THE EXERCISE
Update everything from the start of the data down to the line that contains "pos(79,658)" by replacing "New Company" with "New Customer", leaving all else unchanged.

MATERIALS PROVIDED

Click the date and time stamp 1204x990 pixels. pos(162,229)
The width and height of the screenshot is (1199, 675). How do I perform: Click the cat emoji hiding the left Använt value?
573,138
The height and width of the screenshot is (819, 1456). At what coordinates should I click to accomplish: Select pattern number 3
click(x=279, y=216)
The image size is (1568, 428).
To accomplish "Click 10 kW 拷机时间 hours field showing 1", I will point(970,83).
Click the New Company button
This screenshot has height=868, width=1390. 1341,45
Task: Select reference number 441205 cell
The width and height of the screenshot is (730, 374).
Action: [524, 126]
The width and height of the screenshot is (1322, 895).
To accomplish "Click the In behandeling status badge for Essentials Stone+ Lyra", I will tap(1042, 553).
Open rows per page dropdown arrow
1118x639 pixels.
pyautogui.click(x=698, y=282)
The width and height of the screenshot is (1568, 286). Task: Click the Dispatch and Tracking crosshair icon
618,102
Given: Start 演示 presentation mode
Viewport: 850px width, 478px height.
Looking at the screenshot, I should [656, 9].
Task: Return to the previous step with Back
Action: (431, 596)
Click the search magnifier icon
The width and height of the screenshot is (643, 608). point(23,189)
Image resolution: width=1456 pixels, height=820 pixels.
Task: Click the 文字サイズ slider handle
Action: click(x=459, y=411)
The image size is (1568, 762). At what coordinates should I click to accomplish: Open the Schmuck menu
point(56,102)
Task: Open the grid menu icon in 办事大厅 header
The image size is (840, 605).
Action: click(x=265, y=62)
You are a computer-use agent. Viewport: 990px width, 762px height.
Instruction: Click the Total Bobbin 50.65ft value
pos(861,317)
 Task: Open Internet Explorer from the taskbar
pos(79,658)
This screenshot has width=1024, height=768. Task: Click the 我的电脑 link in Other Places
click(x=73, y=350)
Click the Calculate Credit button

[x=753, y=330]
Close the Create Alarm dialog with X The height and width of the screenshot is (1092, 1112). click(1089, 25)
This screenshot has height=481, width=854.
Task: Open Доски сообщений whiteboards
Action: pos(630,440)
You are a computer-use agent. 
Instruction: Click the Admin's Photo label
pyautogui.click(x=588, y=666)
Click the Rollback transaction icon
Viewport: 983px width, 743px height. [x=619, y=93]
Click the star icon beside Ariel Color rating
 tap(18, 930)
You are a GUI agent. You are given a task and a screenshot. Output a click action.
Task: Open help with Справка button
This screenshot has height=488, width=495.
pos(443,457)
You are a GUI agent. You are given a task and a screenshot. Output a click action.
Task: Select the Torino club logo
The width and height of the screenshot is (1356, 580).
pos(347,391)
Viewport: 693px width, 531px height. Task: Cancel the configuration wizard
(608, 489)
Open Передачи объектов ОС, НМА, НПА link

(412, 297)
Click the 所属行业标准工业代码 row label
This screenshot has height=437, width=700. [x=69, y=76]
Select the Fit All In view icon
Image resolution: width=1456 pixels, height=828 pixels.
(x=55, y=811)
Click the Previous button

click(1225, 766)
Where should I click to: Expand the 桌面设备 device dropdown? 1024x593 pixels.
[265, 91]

SOLUTION FOR THIS PROBLEM
Click the date and time stamp 1204x990 pixels. pos(162,229)
The width and height of the screenshot is (1199, 675). How do I perform: Click the cat emoji hiding the left Använt value?
573,138
The height and width of the screenshot is (819, 1456). At what coordinates should I click to accomplish: Select pattern number 3
click(x=279, y=216)
The image size is (1568, 428).
To accomplish "Click 10 kW 拷机时间 hours field showing 1", I will point(970,83).
Click the New Customer button
This screenshot has height=868, width=1390. 1341,45
Task: Select reference number 441205 cell
The width and height of the screenshot is (730, 374).
Action: [524, 126]
The width and height of the screenshot is (1322, 895).
To accomplish "Click the In behandeling status badge for Essentials Stone+ Lyra", I will tap(1042, 553).
Open rows per page dropdown arrow
1118x639 pixels.
pyautogui.click(x=698, y=282)
The width and height of the screenshot is (1568, 286). Task: Click the Dispatch and Tracking crosshair icon
618,102
Given: Start 演示 presentation mode
Viewport: 850px width, 478px height.
Looking at the screenshot, I should [656, 9].
Task: Return to the previous step with Back
Action: (431, 596)
Click the search magnifier icon
The width and height of the screenshot is (643, 608). point(23,189)
Image resolution: width=1456 pixels, height=820 pixels.
Task: Click the 文字サイズ slider handle
Action: click(x=459, y=411)
The image size is (1568, 762). At what coordinates should I click to accomplish: Open the Schmuck menu
point(56,102)
Task: Open the grid menu icon in 办事大厅 header
The image size is (840, 605).
Action: click(x=265, y=62)
You are a computer-use agent. Viewport: 990px width, 762px height.
Instruction: Click the Total Bobbin 50.65ft value
pos(861,317)
 Task: Open Internet Explorer from the taskbar
pos(79,658)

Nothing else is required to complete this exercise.